Les peines encourues sont significatives. La conduite sous l’emprise de l’alcool est passible en France de deux ans d’emprisonnement et de 4 500 euros d’amende, auxquels s’ajoutent une suspension du permis de conduire et d’éventuelles peines complémentaires. La cumulation des chefs de poursuite aggrave encore la situation judiciaire du député.
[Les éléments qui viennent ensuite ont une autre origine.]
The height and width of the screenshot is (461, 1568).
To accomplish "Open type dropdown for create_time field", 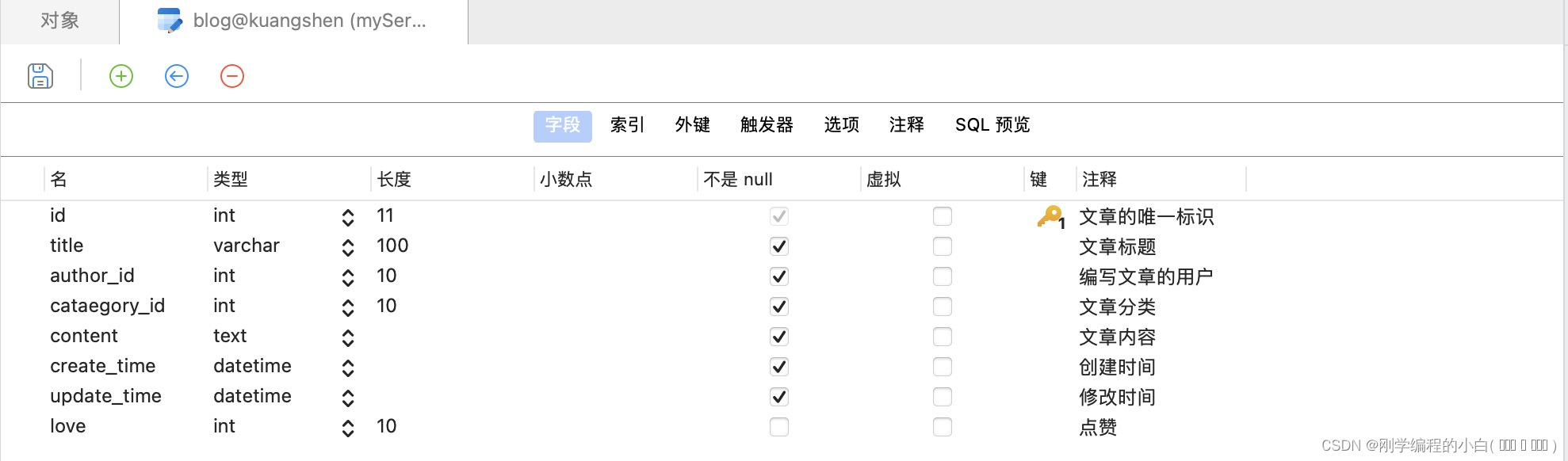I will (x=348, y=368).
Portrait : de la Seine-Saint-Denis aux bancs de l’Assemblée nationale
Antoine Villedieu, né en 1989, entame sa vie professionnelle dans la police nationale en tant que gardien de la paix. Affecté d’abord en Seine-Saint-Denis, l’un des secteurs les plus exigeants pour les forces de l’ordre, il rejoint par la suite le commissariat de Besançon. En parallèle, il se distingue sur les rings en pratiquant professionnellement la boxe anglaise et le MMA (mixed martial arts), discipline dont il décroche le titre de champion du monde.
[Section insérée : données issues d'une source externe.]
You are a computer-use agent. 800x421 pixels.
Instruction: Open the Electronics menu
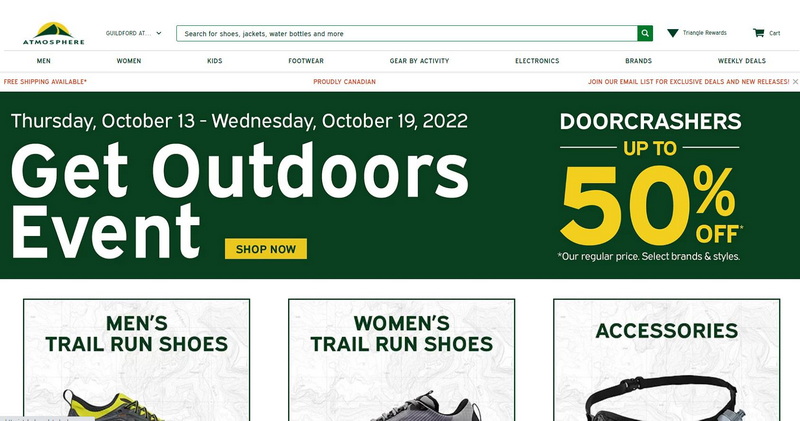point(537,61)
En juin 2022, il se présente sous l’étiquette du Rassemblement national dans la 1re circonscription de Haute-Saône et s’impose au second tour avec 54,5 % des voix, battant la députée sortante LREM Barbara Bessot Ballot. En juillet 2024, lors des législatives anticipées consécutives à la dissolution de l’Assemblée nationale, il est réélu avec 53,52 % des suffrages, confirmant son enracinement local.
Son mandat n’est pas exempt de polémiques. En novembre 2025, le média d’investigation StreetPress révèle que son collaborateur parlementaire, Jean-Eudes Le Moulec, gère un compte Instagram néo-fasciste faisant l’apologie de la violence. Malgré la couverture médiatique de l’affaire, Antoine Villedieu choisit de maintenir son assistant en poste, une décision qui suscite des critiques au-delà des seuls rangs de l’opposition.
Immunité parlementaire : ce qu’elle couvre et ce qu’elle ne couvre pas
En France, l’immunité parlementaire protège les députés uniquement pour les actes accomplis dans l’exercice de leur mandat — votes, discours, rapports. Elle ne les met pas à l’abri de poursuites pénales pour des actes relevant de leur vie privée, comme un accident de la route. Antoine Villedieu peut donc être normalement mis en examen, jugé et condamné sans que son statut d’élu lui confère une protection juridique particulière.